Counselors, teacher diversity

There’s also loads of money for schools to rent – or retain in the event that they’re being paid with expiring federal grants – more counselors, social staff, school psychologists and nurses. The House bill calls for $75 million over the biennium for these support staff and the Senate $49 million, with those amounts doubling in 2026-27 in each cases.

The Home is trying to spend $94 million, and the Senate $52 million, on “Grow Your Own” grants for partnering school districts and teacher-preparation programs to get more people licensed to show. These grants sometimes are geared toward people of color, however the House ($10 million) and Senate ($9 million) bills even have separate line items for teacher-of-color grants.

“We all know that students learn higher once they see themselves within the adults they work with every single day,” Education Commissioner Willie Jett said.

Pre-school, literacy

Without legislative motion, 4,000 state-funded voluntary preschool seats that date to the Mark Dayton administration are set to run out. The House bill would spend $85 million next biennium and $155 million after that to expand this system to 9,200 seats. The Senate bill would spend $40 million just to keep up the 4,000 seats but would also spend $271 million expanding early-learner scholarships for low-income families.

Ericca Maas of Think Small, which advocates for early childhood programming, said that even with those scholarships, only one-third to one-half of the 31,000 low-income children who need quality child care would get it.

Each chambers are intent on ensuring schools are using proven practices, reminiscent of phonics, for teaching kids to read and write. The bills – $73 million within the House and $41 million within the Senate – would spend money on teacher training and curricular materials and require schools to screen for reading problems in kindergarten.

Other grants

Other proposed spending areas include:

• After-school program grants (House $25 million, Senate $40 million);
• Grants for full-service community schools, which make school buildings one-stop shops for a spread of services that support young families (House $27 million, Senate $15 million);
• Grants to revitalize American Indian languages ($15 million each chambers);
• Paid orientation for paraprofessionals (House $16 million, Senate $14 million but doubling the next biennium);
• Stocking schools with menstrual products (about $3.5 million each chambers).

Where they differ

There are some areas where the 2 chambers disagree.

The Senate wants $59 million in dedicated state aid for college libraries for the primary time, while the House has nothing for that.
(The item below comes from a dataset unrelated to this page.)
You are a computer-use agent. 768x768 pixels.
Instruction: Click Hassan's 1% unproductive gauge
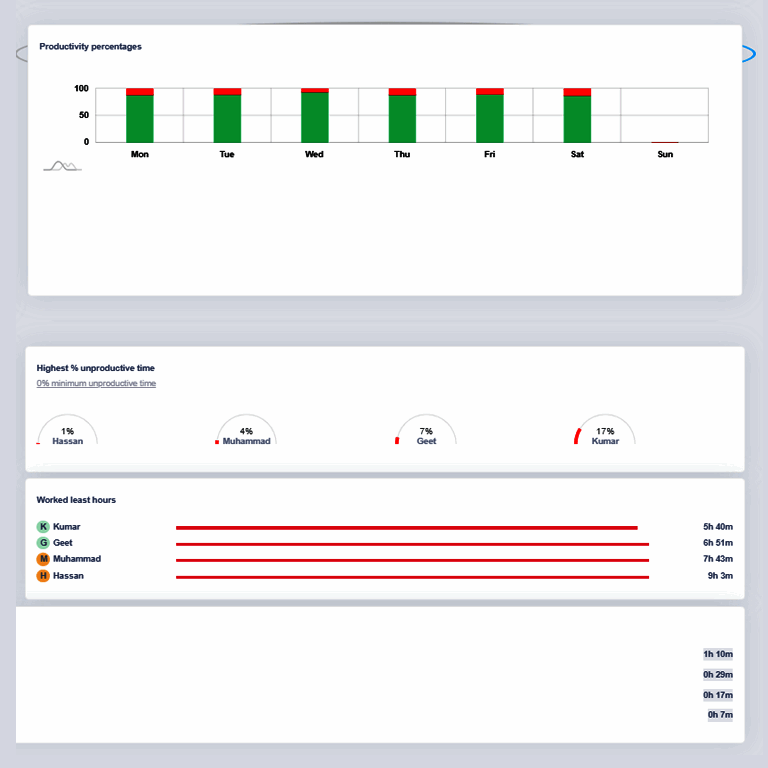pos(67,430)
The Senate also wants $20 million for Head Start and $8 million for grants that take aim at achievement gaps.

Meanwhile, the House wants $50 million to purchase time for special-education teachers to finish due-process paperwork, plus one other $10 million in transportation money for sparsely populated districts and $2 million in grants for gender-neutral bathrooms.

Policy changes

Several latest policies were included within the House bill but not the Senate’s version. They include:

• Requiring high schools to supply a course in ethnic studies.
• Prohibiting schools from suspending or expelling students before the fourth grade unless there’s an ongoing safety concern, and stopping schools from punishing students by withholding recess.
• Explicitly making “class sizes, student testing, and student-to-personnel ratios” subject to collective bargaining by teachers unions.
• Banning schools from using American Indian tribes as mascots.

Meanwhile, each chambers wish to let school boards renew existing referenda without going to voters.

Each the House and Senate education finance committees plan to fulfill Thursday morning to contemplate amendments to their bills before legislative leaders from each chambers work toward a compromise.